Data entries
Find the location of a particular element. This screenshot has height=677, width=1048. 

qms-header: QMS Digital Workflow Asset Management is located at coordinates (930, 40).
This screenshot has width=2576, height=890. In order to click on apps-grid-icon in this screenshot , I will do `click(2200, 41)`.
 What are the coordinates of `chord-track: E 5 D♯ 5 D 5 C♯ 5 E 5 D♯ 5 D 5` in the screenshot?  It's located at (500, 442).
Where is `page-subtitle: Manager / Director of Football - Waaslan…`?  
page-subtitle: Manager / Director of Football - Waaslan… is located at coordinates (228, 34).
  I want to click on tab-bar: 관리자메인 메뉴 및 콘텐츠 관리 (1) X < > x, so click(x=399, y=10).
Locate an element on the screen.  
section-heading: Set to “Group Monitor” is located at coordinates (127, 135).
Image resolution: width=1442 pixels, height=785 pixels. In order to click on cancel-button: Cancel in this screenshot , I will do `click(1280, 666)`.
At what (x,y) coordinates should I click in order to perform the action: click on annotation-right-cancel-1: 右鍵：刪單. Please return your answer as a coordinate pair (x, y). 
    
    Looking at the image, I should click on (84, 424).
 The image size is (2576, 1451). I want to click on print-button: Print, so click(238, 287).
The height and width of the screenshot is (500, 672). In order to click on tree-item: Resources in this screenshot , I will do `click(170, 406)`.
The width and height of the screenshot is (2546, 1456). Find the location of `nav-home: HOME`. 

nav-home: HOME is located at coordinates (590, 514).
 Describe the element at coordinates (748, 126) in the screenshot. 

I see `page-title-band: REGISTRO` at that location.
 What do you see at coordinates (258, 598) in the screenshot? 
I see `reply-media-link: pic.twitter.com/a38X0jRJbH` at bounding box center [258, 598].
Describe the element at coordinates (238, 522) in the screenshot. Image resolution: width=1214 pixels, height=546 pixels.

**Problem to solve**: Copy the entries verbatim, starting with the line that contains "I want to click on tab-bar: 관리자메인" and continuing through the end of the entries.

**Completed exercise**:
  I want to click on tab-bar: 관리자메인 메뉴 및 콘텐츠 관리 (1) X < > x, so click(x=399, y=10).
Locate an element on the screen.  
section-heading: Set to “Group Monitor” is located at coordinates (127, 135).
Image resolution: width=1442 pixels, height=785 pixels. In order to click on cancel-button: Cancel in this screenshot , I will do `click(1280, 666)`.
At what (x,y) coordinates should I click in order to perform the action: click on annotation-right-cancel-1: 右鍵：刪單. Please return your answer as a coordinate pair (x, y). 
    
    Looking at the image, I should click on (84, 424).
 The image size is (2576, 1451). I want to click on print-button: Print, so click(238, 287).
The height and width of the screenshot is (500, 672). In order to click on tree-item: Resources in this screenshot , I will do `click(170, 406)`.
The width and height of the screenshot is (2546, 1456). Find the location of `nav-home: HOME`. 

nav-home: HOME is located at coordinates (590, 514).
 Describe the element at coordinates (748, 126) in the screenshot. 

I see `page-title-band: REGISTRO` at that location.
 What do you see at coordinates (258, 598) in the screenshot? 
I see `reply-media-link: pic.twitter.com/a38X0jRJbH` at bounding box center [258, 598].
Describe the element at coordinates (238, 522) in the screenshot. Image resolution: width=1214 pixels, height=546 pixels.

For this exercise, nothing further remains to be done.